“Os ingleses detestam coalizões”, afirmou o premiê conservador britânico Disraeli (1804-1881). Mas a afirmação mais contundente é de Willy Brandt, ex-premiê alemão (1969 a 1974), em relação à “Grande Coalizão”, o acordo entre social-democratas e democratas cristãos que o antecedeu: “soa como ato sexual pervertido”.
Não arriscaria conjecturas sobre o que Brandt diria em relação às alianças que estão sendo forjadas para as eleições presidenciais.
A rejeição a coalizões faz parte de uma forte tradição para a qual o melhor desenho institucional é o modelo de Westminster, cujas bases são o parlamentarismo e o voto em distritos uninominais, o qual produz o bipartidarismo.
Para seus defensores, este modelo produz governos responsáveis perante o parlamento, com clareza de responsabilidade, “identificabilidade”, e accountability: o eleitor sabe a quem culpar se algo der errado, quem está no comando, e a queda do gabinete é automática na ausência de apoio parlamentar.
Entretanto, os governos de coalizão são atualmente a forma modal de arranjo governativo: quase 80% dos países parlamentaristas e 52% dos presidencialistas têm coalizões multipartidárias.
Fica para outra coluna a discussão das patologias do modelo de Westminster. Interessa-nos aqui apenas um ponto: o quase consenso histórico em torno deste modelo inverteu-se. O arranjo que caracterizaria a boa governança para a maioria dos especialistas desde a década de 1970 é o chamado modelo consensual de democracia, representado pelos países escandinavos e por Holanda, Bélgica, Alemanha, Áustria.
Seu pilar são as coalizões multipartidárias, viabilizadas pela adoção da representação proporcional. Para seus defensores, produz mais inclusividade, representatividade, e estabilidade. Na ciência política, inúmeros trabalhos quantitativos produziram evidências sustentando a superioridade do modelo consensual no que se refere a resultados sociais, fiscais e econômicos.

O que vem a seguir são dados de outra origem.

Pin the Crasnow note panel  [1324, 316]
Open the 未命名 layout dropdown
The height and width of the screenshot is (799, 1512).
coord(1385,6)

O Brasil tem um formato institucional híbrido que combina elementos de ambos os modelos, mas com forte componente consensual, como mostrou o cientista político Octávio Amorim (FGV-RJ).
Por que as coalizões perverteram-se em arranjos degenerados? A hiperinclusividade do sistema institucional explica parte do problema. Contudo, a chave é a fraqueza histórica das instituições de controle. Seu fortalecimento nas duas últimas décadas implodiu o sistema. Na realidade, controles fortes são precondição ao seu funcionamento.
Na agenda de reformas, é preciso cuidado para não jogar fora o bebê com a água do banho.
*Marcus André Melo – Professor da Universidade Federal de Pernambuco e ex-professor visitante do MIT e da Universidade Yale (EUA).